--- Information supplied ---

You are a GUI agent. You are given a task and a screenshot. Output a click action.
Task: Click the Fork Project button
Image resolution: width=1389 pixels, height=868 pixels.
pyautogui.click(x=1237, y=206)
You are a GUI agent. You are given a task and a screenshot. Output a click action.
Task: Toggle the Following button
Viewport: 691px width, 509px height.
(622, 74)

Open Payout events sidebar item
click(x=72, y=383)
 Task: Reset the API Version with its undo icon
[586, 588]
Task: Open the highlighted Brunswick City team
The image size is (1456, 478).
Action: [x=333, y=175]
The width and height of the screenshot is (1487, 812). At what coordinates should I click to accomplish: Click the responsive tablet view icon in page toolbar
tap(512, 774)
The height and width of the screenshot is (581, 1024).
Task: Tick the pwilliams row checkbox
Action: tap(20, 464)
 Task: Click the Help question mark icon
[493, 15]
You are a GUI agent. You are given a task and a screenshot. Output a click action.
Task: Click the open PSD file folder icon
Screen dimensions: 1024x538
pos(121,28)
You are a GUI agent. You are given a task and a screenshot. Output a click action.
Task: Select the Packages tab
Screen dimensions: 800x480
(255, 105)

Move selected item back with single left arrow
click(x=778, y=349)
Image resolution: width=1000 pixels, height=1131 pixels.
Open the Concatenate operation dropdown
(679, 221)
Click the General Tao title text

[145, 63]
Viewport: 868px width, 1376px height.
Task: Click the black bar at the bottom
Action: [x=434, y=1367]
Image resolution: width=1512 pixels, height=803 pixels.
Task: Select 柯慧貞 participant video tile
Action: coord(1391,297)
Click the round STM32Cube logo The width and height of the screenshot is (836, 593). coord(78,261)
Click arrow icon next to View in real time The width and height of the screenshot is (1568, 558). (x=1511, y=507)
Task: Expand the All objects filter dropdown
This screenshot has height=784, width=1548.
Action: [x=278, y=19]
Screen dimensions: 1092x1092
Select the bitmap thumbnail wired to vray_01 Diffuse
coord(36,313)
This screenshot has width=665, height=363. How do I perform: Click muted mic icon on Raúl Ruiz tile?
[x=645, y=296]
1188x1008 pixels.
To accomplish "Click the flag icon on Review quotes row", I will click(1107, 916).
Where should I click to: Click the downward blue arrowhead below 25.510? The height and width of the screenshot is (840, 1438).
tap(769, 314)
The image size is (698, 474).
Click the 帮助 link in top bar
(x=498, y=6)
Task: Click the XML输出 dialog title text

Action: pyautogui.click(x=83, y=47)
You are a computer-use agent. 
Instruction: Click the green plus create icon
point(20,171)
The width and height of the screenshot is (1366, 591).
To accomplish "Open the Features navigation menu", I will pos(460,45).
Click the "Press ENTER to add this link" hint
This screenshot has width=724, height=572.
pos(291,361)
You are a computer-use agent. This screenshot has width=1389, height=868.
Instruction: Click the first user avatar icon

---

Exercise directions>
Extract every line of the records that contains the string "resolution", matching case exactly, and copy each line in full.

Full answer>
Image resolution: width=1389 pixels, height=868 pixels.
Image resolution: width=1000 pixels, height=1131 pixels.
Image resolution: width=1512 pixels, height=803 pixels.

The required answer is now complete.